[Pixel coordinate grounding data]
====================

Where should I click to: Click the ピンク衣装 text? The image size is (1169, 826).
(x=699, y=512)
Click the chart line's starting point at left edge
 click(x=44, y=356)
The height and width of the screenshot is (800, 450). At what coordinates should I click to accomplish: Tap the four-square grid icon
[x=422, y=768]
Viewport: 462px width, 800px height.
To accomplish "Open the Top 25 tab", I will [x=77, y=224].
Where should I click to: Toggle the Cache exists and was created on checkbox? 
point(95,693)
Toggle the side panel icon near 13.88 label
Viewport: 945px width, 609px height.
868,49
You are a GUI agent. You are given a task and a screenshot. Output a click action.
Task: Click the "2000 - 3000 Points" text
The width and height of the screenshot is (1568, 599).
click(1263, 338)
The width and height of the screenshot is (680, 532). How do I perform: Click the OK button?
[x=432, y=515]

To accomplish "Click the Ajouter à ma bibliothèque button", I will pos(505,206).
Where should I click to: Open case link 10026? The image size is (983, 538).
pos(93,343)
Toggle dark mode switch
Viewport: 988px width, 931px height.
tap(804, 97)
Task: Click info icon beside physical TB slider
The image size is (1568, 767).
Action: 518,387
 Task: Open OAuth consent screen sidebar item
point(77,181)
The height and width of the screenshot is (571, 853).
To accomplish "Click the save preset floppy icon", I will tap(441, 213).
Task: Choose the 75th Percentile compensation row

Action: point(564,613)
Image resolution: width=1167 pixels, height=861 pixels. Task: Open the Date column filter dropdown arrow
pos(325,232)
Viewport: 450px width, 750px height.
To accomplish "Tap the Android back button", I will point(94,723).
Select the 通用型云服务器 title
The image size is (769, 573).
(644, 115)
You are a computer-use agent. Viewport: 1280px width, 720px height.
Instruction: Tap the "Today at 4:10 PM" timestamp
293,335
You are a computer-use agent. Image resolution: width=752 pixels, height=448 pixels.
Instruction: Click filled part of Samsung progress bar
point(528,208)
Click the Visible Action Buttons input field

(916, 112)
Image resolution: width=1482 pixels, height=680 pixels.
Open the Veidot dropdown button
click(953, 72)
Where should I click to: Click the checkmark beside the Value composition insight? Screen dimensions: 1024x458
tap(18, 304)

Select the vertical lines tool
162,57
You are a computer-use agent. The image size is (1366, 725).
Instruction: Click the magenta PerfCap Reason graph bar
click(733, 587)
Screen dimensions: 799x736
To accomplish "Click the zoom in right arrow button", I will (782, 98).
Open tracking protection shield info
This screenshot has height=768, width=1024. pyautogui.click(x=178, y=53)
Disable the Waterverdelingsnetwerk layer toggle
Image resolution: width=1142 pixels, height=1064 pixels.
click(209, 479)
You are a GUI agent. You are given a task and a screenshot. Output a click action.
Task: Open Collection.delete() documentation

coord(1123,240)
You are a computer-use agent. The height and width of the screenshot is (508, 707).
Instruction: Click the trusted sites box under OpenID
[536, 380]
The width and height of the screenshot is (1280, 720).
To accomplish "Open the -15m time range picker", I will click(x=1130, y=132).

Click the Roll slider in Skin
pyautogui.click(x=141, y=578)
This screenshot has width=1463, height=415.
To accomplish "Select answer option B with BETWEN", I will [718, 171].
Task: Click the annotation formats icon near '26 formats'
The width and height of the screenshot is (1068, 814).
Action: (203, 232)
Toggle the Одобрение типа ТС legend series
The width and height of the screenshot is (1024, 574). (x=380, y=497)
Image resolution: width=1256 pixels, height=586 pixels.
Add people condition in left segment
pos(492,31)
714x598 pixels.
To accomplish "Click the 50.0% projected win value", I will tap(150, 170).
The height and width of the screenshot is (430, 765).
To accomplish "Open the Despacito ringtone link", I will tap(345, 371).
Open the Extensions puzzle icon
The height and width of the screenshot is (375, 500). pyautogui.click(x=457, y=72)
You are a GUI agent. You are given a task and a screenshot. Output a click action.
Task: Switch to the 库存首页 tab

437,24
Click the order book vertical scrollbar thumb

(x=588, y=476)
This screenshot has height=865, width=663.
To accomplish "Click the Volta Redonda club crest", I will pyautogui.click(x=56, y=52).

====================

■ TASK BRIEF
Using the records above, output exactly the lines from the first through the line that contains "Toggle dark mode switch", with both of those included.

■ SOLUTION
Where should I click to: Click the ピンク衣装 text? The image size is (1169, 826).
(x=699, y=512)
Click the chart line's starting point at left edge
 click(x=44, y=356)
The height and width of the screenshot is (800, 450). At what coordinates should I click to accomplish: Tap the four-square grid icon
[x=422, y=768]
Viewport: 462px width, 800px height.
To accomplish "Open the Top 25 tab", I will [x=77, y=224].
Where should I click to: Toggle the Cache exists and was created on checkbox? 
point(95,693)
Toggle the side panel icon near 13.88 label
Viewport: 945px width, 609px height.
868,49
You are a GUI agent. You are given a task and a screenshot. Output a click action.
Task: Click the "2000 - 3000 Points" text
The width and height of the screenshot is (1568, 599).
click(1263, 338)
The width and height of the screenshot is (680, 532). How do I perform: Click the OK button?
[x=432, y=515]

To accomplish "Click the Ajouter à ma bibliothèque button", I will pos(505,206).
Where should I click to: Open case link 10026? The image size is (983, 538).
pos(93,343)
Toggle dark mode switch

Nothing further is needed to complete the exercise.